§ O que fazer: Reproduza textualmente todos os itens a seguir, linha por linha, sem alterar nada.

___ Dados armazenados ___

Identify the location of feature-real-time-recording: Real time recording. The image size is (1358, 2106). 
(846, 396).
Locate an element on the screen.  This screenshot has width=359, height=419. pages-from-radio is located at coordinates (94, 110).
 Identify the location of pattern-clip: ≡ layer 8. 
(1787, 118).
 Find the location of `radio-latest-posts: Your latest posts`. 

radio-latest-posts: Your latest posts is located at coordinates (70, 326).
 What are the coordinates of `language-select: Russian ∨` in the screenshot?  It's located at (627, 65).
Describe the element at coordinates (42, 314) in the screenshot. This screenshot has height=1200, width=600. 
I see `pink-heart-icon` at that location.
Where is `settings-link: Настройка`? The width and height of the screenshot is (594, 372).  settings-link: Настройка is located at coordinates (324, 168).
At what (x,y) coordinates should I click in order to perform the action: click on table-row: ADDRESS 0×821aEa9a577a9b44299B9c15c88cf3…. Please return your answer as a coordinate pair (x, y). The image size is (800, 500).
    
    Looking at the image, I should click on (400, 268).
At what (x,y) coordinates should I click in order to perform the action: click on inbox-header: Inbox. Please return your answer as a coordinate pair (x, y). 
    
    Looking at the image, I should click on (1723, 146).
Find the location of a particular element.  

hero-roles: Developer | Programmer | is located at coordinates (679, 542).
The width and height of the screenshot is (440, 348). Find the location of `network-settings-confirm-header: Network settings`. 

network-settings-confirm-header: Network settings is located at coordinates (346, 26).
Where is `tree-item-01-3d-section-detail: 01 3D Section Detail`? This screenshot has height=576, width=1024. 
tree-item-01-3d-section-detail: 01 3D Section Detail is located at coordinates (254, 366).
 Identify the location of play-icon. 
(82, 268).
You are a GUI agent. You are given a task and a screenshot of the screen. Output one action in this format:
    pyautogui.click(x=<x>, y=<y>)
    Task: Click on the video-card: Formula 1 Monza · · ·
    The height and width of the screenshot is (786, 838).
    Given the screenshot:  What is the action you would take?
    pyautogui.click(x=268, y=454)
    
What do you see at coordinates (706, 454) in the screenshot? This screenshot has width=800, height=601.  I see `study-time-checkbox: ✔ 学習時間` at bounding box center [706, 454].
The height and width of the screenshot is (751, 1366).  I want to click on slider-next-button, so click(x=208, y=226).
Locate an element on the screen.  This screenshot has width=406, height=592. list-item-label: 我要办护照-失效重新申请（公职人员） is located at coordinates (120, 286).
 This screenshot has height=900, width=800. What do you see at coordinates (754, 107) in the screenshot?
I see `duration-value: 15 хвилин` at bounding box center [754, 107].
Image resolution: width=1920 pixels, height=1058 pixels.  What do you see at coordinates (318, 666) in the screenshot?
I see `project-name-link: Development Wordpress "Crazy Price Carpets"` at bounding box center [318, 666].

___

§ Resposta escrita:
Identify the location of feature-real-time-recording: Real time recording. The image size is (1358, 2106). 
(846, 396).
Locate an element on the screen.  This screenshot has width=359, height=419. pages-from-radio is located at coordinates (94, 110).
 Identify the location of pattern-clip: ≡ layer 8. 
(1787, 118).
 Find the location of `radio-latest-posts: Your latest posts`. 

radio-latest-posts: Your latest posts is located at coordinates (70, 326).
 What are the coordinates of `language-select: Russian ∨` in the screenshot?  It's located at (627, 65).
Describe the element at coordinates (42, 314) in the screenshot. This screenshot has height=1200, width=600. 
I see `pink-heart-icon` at that location.
Where is `settings-link: Настройка`? The width and height of the screenshot is (594, 372).  settings-link: Настройка is located at coordinates (324, 168).
At what (x,y) coordinates should I click in order to perform the action: click on table-row: ADDRESS 0×821aEa9a577a9b44299B9c15c88cf3…. Please return your answer as a coordinate pair (x, y). The image size is (800, 500).
    
    Looking at the image, I should click on (400, 268).
At what (x,y) coordinates should I click in order to perform the action: click on inbox-header: Inbox. Please return your answer as a coordinate pair (x, y). 
    
    Looking at the image, I should click on (1723, 146).
Find the location of a particular element.  

hero-roles: Developer | Programmer | is located at coordinates (679, 542).
The width and height of the screenshot is (440, 348). Find the location of `network-settings-confirm-header: Network settings`. 

network-settings-confirm-header: Network settings is located at coordinates (346, 26).
Where is `tree-item-01-3d-section-detail: 01 3D Section Detail`? This screenshot has height=576, width=1024. 
tree-item-01-3d-section-detail: 01 3D Section Detail is located at coordinates (254, 366).
 Identify the location of play-icon. 
(82, 268).
You are a GUI agent. You are given a task and a screenshot of the screen. Output one action in this format:
    pyautogui.click(x=<x>, y=<y>)
    Task: Click on the video-card: Formula 1 Monza · · ·
    The height and width of the screenshot is (786, 838).
    Given the screenshot:  What is the action you would take?
    pyautogui.click(x=268, y=454)
    
What do you see at coordinates (706, 454) in the screenshot? This screenshot has width=800, height=601.  I see `study-time-checkbox: ✔ 学習時間` at bounding box center [706, 454].
The height and width of the screenshot is (751, 1366).  I want to click on slider-next-button, so click(x=208, y=226).
Locate an element on the screen.  This screenshot has width=406, height=592. list-item-label: 我要办护照-失效重新申请（公职人员） is located at coordinates (120, 286).
 This screenshot has height=900, width=800. What do you see at coordinates (754, 107) in the screenshot?
I see `duration-value: 15 хвилин` at bounding box center [754, 107].
Image resolution: width=1920 pixels, height=1058 pixels.  What do you see at coordinates (318, 666) in the screenshot?
I see `project-name-link: Development Wordpress "Crazy Price Carpets"` at bounding box center [318, 666].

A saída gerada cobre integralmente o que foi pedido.